La succession d’une entreprise est un processus qui nécessite de l’anticipation, de la préparation et de la réflexion. Chaque cas de succession d’entreprise est différent, il convient dès lors de se poser les bonnes questions et d’utiliser les bons outils juridiques afin d’optimiser la transmission.
La présente contribution a pour but d’attirer l’attention des enterpreneurs et de leurs conseillers sur deux aspects juridiques qui apparaissent de manière récurente lors de la succession d’une entreprise.
Le choix du régime matrimonial
Le droit suisse connaît trois types de régimes matrimoniaux : le régime de la participation aux acquêts (articles 196 ss. du Code Civil), le régime de la séparation de biens (articles 247 ss. du Code Civil) et le régime de la communauté de biens (articles 221 ss. du Code Civil). Les époux sont soumis par défaut au régime de la participation aux acquêts, si aucun contrat de mariage n’a été conclu.
A titre d’exemple, dans le cas de la participation aux acquêts, si l’entreprise a été créée durant la prériode du mariage au moyen d’économies accumulées au cours de l’union conjugale, le conjoint de l’entrepreneur a droit à la moitié de la valeur de l’entreprise lors de la liquidation du régime matrimonial qui intervient généralement soit par un divorce soit par un décès. Vous l’aurez compris, un tel cas de figure peut mettre à mal la succession d’une entreprise.
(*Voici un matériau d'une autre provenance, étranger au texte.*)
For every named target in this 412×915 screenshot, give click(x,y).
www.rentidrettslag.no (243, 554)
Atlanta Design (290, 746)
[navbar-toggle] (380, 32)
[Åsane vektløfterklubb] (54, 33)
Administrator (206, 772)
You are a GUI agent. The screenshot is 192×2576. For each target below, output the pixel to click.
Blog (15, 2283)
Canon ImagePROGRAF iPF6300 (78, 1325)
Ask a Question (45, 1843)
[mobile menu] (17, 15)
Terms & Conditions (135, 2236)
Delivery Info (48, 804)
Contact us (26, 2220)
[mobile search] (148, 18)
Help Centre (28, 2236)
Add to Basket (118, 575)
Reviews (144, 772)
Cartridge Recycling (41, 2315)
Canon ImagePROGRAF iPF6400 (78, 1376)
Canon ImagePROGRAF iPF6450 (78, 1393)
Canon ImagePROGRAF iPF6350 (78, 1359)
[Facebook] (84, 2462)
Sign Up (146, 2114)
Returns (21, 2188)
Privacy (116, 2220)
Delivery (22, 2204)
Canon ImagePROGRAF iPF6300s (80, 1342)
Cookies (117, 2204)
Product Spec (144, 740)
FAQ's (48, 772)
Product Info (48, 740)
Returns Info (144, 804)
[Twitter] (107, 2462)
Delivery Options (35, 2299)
Le droit suisse prévoit des dispositions qui permettent d’éviter un tel résultat. Les époux peuvent par exemple conclure un contrat de mariage et opter pour le régime de la séparation de biens. Les époux peuvent également choisir une solution moins drastique en maintenant le régime de la participation aux acquêts mais en décidant, par contrat de mariage, que l’entreprise restera entièrement la propriété du conjoint entrepreneur en cas de liquidation du régime matrimonial (article 199 al. 1 du Code civil).
Il est important de garder à l’esprit que rien n’est figé ou définitif, un contrat de mariage peut être conclu en tout temps et même avoir des effets rétroactifs pouvant aller jusqu’au jour du mariage.
La mise en place
de dispositions testamentaires
L’entrepreneur doit également être conscient qu’en cas de décès, s’il ne met pas en place des dispositions pour cause de mort, la répartition de sa succesion sera régie par les règles du Code civil, lesquelles prévoient en substance que le conjoint survivant et les descendants se partagent par moitié la masse successorale (article 462 ch. 1 du Code civil).
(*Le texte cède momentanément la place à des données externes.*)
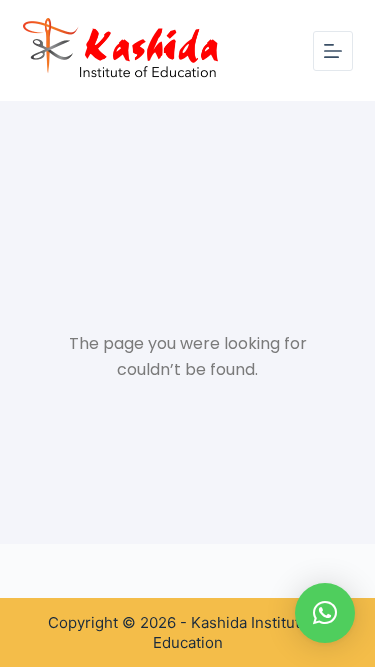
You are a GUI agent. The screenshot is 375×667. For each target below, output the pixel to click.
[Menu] (333, 51)
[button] (325, 613)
En cas de décès de l’entrepreneur et toujours dans le cadre de l’exemple que nous avons traité plus haut, il est possible (dans l’hypothèse où l’entreprise représente l’intégralité de la valeur de la masse successorale) que le conjoint se voit attribuer la moitié de l’entreprise à titre de liquidation du régime matrimonial puis la moitié de la moitié restante au titre du partage de la succession. Dans ce cas de figure, les descendants ne se voient attribuer qu’un quart de l’entreprise.
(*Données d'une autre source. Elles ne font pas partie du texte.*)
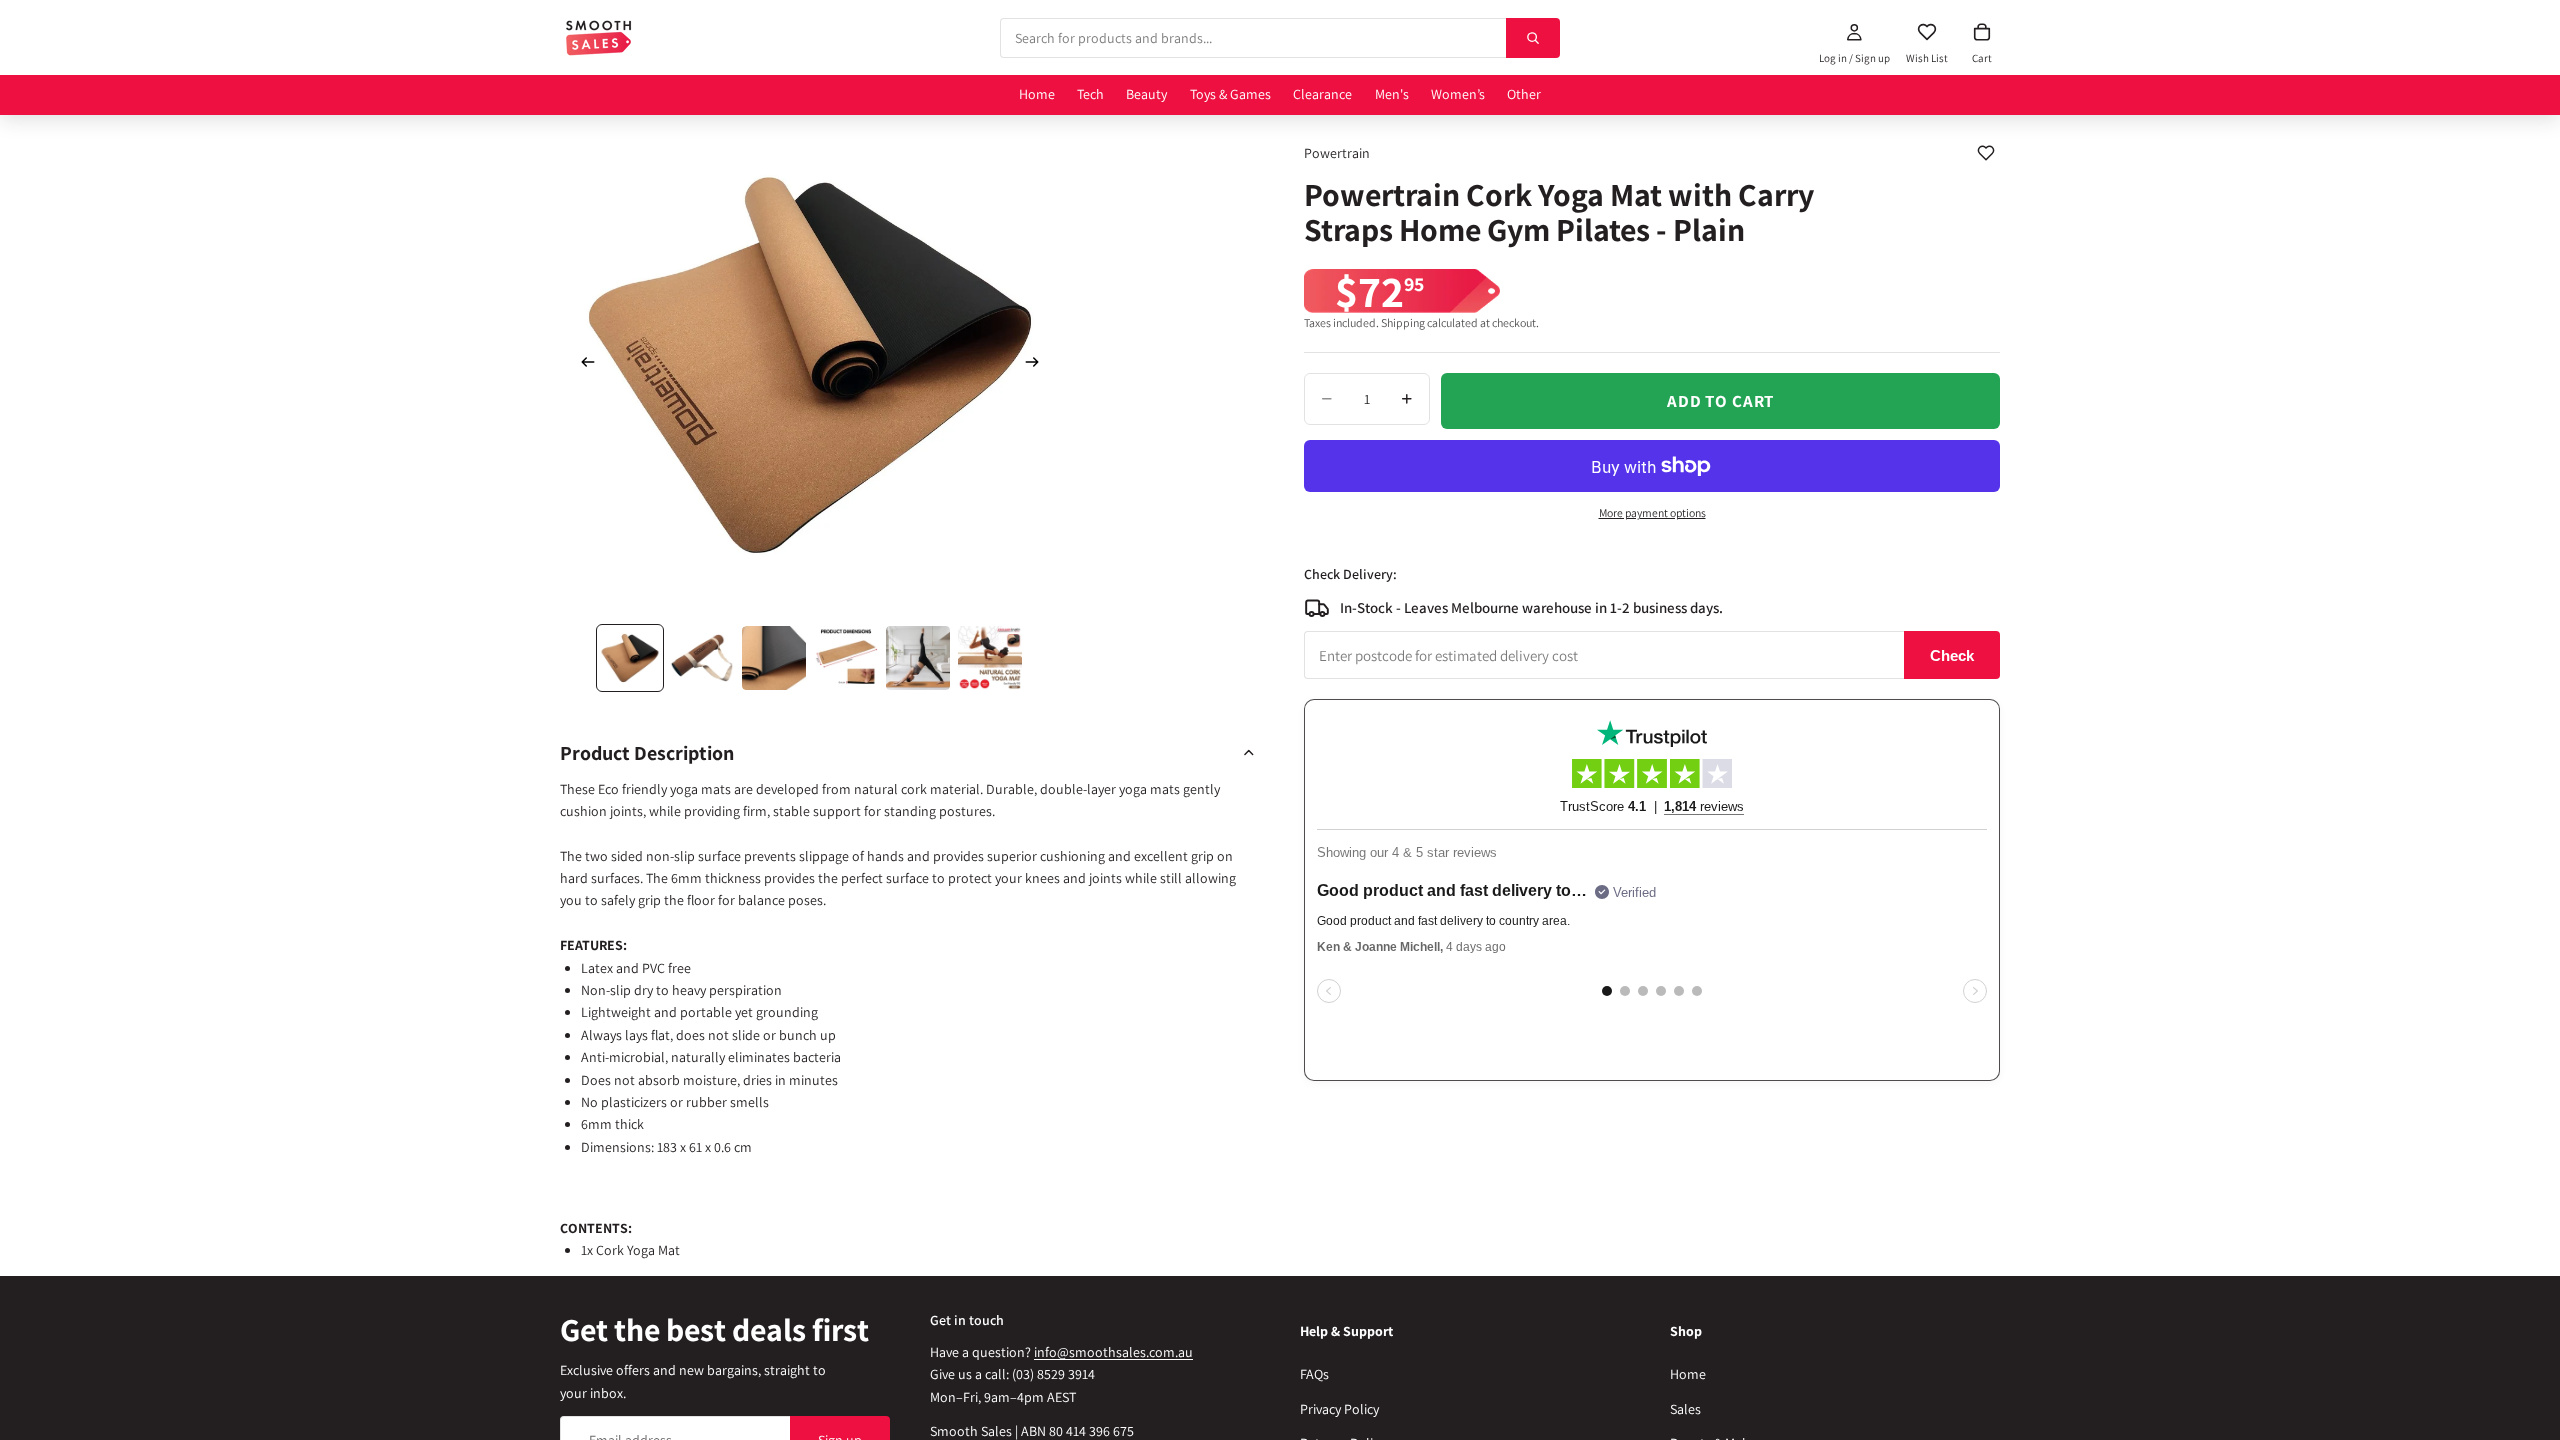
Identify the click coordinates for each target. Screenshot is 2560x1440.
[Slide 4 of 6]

Ce système n’est absolument pas satisfaisant, d’autant plus s’il l’un des descendants souhaite reprendre l’entreprise.
Il existe néanmoins de solutions légales afin d’éviter un tel scénario. L’entrepreneur peut notamment rédiger un testament (articles 498 à 511 du Code civil) par lequel il limite la part successorale du conjoint et de certains de ses descendants. Il peut également conclure avec son conjoint et ses descendants des pactes successoraux (articles 512 à 516 du Code civil) dans lesquels les héritiers renoncent à certains biens en contrepartie d’une compensation. Le pacte successoral présente l’avantage certain d’être difficilement attaquable par l’héritier qui l’a accepté.
Le droit successoral met à disposition de nombreuses autres possibilités qui permettent de planifier sereinement la transmission de son entreprise.
En conclusion
La question du choix du régime matrimonial ainsi
que la mise en place de dispositions testamentaires sont des éléments importants à prendre en
considération lors de la planification de la succession d’une entreprise. Cela étant, de nombreux autres aspects juridiques tels que la restructuration
de l’entreprise ainsi que la planification fiscale doivent également être étudiées attentivement. Il convient donc d’être bien conseillé et de s’y prendre suffisamment à l’avance pour une succession réussie.